Exercise material:

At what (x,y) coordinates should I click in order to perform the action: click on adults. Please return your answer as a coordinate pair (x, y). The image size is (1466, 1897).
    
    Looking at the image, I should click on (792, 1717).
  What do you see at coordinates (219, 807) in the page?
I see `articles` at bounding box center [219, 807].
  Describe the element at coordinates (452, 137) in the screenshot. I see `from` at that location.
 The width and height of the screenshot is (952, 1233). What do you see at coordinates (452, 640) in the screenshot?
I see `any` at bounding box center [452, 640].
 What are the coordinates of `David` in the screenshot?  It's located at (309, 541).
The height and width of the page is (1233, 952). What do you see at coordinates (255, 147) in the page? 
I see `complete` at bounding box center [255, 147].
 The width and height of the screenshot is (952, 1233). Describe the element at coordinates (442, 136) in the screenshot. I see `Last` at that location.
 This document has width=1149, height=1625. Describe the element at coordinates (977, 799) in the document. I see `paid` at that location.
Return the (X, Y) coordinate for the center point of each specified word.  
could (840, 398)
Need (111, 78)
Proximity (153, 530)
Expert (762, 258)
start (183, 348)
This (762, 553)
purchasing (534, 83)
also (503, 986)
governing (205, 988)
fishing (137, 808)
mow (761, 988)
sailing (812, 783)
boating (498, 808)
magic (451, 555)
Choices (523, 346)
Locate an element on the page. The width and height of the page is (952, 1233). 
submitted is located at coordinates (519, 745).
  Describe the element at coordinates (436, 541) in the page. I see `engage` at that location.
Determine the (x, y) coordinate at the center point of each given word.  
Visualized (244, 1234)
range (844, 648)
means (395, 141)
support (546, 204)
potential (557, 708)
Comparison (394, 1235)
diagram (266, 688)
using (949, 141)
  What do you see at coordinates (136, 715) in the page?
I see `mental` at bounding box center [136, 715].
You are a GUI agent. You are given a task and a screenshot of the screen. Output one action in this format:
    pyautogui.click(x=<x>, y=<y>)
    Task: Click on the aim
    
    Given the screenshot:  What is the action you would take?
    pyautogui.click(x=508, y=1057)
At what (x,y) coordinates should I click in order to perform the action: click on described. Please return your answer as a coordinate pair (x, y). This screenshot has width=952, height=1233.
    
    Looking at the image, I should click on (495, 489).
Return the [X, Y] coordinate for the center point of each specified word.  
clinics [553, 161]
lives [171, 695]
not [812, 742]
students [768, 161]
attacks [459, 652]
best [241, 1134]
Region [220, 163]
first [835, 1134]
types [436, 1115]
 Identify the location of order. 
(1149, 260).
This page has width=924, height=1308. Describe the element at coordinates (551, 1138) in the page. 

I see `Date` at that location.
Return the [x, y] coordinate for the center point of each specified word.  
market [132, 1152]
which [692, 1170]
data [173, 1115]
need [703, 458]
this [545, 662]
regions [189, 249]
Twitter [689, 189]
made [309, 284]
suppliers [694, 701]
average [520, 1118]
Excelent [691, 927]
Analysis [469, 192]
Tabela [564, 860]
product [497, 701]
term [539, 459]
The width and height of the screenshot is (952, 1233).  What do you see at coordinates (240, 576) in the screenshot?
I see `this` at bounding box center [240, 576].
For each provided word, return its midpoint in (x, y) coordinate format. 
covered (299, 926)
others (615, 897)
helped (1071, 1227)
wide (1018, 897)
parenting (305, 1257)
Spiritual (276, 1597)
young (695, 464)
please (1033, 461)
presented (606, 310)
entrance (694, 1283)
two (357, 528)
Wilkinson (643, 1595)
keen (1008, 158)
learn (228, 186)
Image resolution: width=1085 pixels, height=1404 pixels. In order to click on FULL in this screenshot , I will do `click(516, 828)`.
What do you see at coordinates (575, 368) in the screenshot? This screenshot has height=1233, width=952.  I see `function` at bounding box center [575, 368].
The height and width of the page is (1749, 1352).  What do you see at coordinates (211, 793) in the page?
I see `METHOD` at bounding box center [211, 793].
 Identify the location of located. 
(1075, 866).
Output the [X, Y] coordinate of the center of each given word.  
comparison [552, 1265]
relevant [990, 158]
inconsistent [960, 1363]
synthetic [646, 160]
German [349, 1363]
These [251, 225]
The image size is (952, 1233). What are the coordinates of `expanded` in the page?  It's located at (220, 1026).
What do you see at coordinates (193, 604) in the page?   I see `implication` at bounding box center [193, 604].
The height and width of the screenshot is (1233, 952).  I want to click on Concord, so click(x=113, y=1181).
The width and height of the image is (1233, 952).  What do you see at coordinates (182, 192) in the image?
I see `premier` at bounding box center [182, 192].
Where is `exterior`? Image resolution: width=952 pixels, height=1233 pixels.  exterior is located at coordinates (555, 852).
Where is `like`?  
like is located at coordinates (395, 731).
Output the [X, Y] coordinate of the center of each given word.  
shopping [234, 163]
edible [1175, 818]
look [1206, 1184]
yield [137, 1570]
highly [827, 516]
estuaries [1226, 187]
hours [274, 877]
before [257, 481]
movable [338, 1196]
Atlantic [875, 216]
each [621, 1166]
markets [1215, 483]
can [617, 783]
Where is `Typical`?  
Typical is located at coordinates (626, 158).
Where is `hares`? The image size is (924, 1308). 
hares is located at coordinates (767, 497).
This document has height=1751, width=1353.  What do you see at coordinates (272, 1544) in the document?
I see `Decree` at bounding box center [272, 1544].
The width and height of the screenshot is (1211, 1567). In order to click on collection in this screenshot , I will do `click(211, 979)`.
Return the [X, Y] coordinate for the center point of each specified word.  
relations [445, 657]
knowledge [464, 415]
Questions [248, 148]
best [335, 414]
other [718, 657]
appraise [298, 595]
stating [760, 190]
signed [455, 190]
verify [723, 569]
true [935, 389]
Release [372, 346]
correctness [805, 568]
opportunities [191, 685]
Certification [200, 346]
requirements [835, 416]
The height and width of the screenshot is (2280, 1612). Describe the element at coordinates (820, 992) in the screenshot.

Given problem: Copy all of the lines above without changing anything in them.

Final result:
At what (x,y) coordinates should I click in order to perform the action: click on adults. Please return your answer as a coordinate pair (x, y). The image size is (1466, 1897).
    
    Looking at the image, I should click on (792, 1717).
  What do you see at coordinates (219, 807) in the page?
I see `articles` at bounding box center [219, 807].
  Describe the element at coordinates (452, 137) in the screenshot. I see `from` at that location.
 The width and height of the screenshot is (952, 1233). What do you see at coordinates (452, 640) in the screenshot?
I see `any` at bounding box center [452, 640].
 What are the coordinates of `David` in the screenshot?  It's located at (309, 541).
The height and width of the page is (1233, 952). What do you see at coordinates (255, 147) in the page? 
I see `complete` at bounding box center [255, 147].
 The width and height of the screenshot is (952, 1233). Describe the element at coordinates (442, 136) in the screenshot. I see `Last` at that location.
 This document has width=1149, height=1625. Describe the element at coordinates (977, 799) in the document. I see `paid` at that location.
Return the (X, Y) coordinate for the center point of each specified word.  
could (840, 398)
Need (111, 78)
Proximity (153, 530)
Expert (762, 258)
start (183, 348)
This (762, 553)
purchasing (534, 83)
also (503, 986)
governing (205, 988)
fishing (137, 808)
mow (761, 988)
sailing (812, 783)
boating (498, 808)
magic (451, 555)
Choices (523, 346)
Locate an element on the page. The width and height of the page is (952, 1233). 
submitted is located at coordinates (519, 745).
  Describe the element at coordinates (436, 541) in the page. I see `engage` at that location.
Determine the (x, y) coordinate at the center point of each given word.  
Visualized (244, 1234)
range (844, 648)
means (395, 141)
support (546, 204)
potential (557, 708)
Comparison (394, 1235)
diagram (266, 688)
using (949, 141)
  What do you see at coordinates (136, 715) in the page?
I see `mental` at bounding box center [136, 715].
You are a GUI agent. You are given a task and a screenshot of the screen. Output one action in this format:
    pyautogui.click(x=<x>, y=<y>)
    Task: Click on the aim
    
    Given the screenshot:  What is the action you would take?
    pyautogui.click(x=508, y=1057)
At what (x,y) coordinates should I click in order to perform the action: click on described. Please return your answer as a coordinate pair (x, y). This screenshot has width=952, height=1233.
    
    Looking at the image, I should click on (495, 489).
Return the [X, Y] coordinate for the center point of each specified word.  
clinics [553, 161]
lives [171, 695]
not [812, 742]
students [768, 161]
attacks [459, 652]
best [241, 1134]
Region [220, 163]
first [835, 1134]
types [436, 1115]
 Identify the location of order. 
(1149, 260).
This page has width=924, height=1308. Describe the element at coordinates (551, 1138) in the page. 

I see `Date` at that location.
Return the [x, y] coordinate for the center point of each specified word.  
market [132, 1152]
which [692, 1170]
data [173, 1115]
need [703, 458]
this [545, 662]
regions [189, 249]
Twitter [689, 189]
made [309, 284]
suppliers [694, 701]
average [520, 1118]
Excelent [691, 927]
Analysis [469, 192]
Tabela [564, 860]
product [497, 701]
term [539, 459]
The width and height of the screenshot is (952, 1233).  What do you see at coordinates (240, 576) in the screenshot?
I see `this` at bounding box center [240, 576].
For each provided word, return its midpoint in (x, y) coordinate format. 
covered (299, 926)
others (615, 897)
helped (1071, 1227)
wide (1018, 897)
parenting (305, 1257)
Spiritual (276, 1597)
young (695, 464)
please (1033, 461)
presented (606, 310)
entrance (694, 1283)
two (357, 528)
Wilkinson (643, 1595)
keen (1008, 158)
learn (228, 186)
Image resolution: width=1085 pixels, height=1404 pixels. In order to click on FULL in this screenshot , I will do `click(516, 828)`.
What do you see at coordinates (575, 368) in the screenshot? This screenshot has height=1233, width=952.  I see `function` at bounding box center [575, 368].
The height and width of the page is (1749, 1352).  What do you see at coordinates (211, 793) in the page?
I see `METHOD` at bounding box center [211, 793].
 Identify the location of located. 
(1075, 866).
Output the [X, Y] coordinate of the center of each given word.  
comparison [552, 1265]
relevant [990, 158]
inconsistent [960, 1363]
synthetic [646, 160]
German [349, 1363]
These [251, 225]
The image size is (952, 1233). What are the coordinates of `expanded` in the page?  It's located at (220, 1026).
What do you see at coordinates (193, 604) in the page?   I see `implication` at bounding box center [193, 604].
The height and width of the screenshot is (1233, 952).  I want to click on Concord, so click(x=113, y=1181).
The width and height of the image is (1233, 952).  What do you see at coordinates (182, 192) in the image?
I see `premier` at bounding box center [182, 192].
Where is `exterior`? Image resolution: width=952 pixels, height=1233 pixels.  exterior is located at coordinates (555, 852).
Where is `like`?  
like is located at coordinates (395, 731).
Output the [X, Y] coordinate of the center of each given word.  
shopping [234, 163]
edible [1175, 818]
look [1206, 1184]
yield [137, 1570]
highly [827, 516]
estuaries [1226, 187]
hours [274, 877]
before [257, 481]
movable [338, 1196]
Atlantic [875, 216]
each [621, 1166]
markets [1215, 483]
can [617, 783]
Where is `Typical`?  
Typical is located at coordinates (626, 158).
Where is `hares`? The image size is (924, 1308). 
hares is located at coordinates (767, 497).
This document has height=1751, width=1353.  What do you see at coordinates (272, 1544) in the document?
I see `Decree` at bounding box center [272, 1544].
The width and height of the screenshot is (1211, 1567). In order to click on collection in this screenshot , I will do `click(211, 979)`.
Return the [X, Y] coordinate for the center point of each specified word.  
relations [445, 657]
knowledge [464, 415]
Questions [248, 148]
best [335, 414]
other [718, 657]
appraise [298, 595]
stating [760, 190]
signed [455, 190]
verify [723, 569]
true [935, 389]
Release [372, 346]
correctness [805, 568]
opportunities [191, 685]
Certification [200, 346]
requirements [835, 416]
The height and width of the screenshot is (2280, 1612). Describe the element at coordinates (820, 992) in the screenshot.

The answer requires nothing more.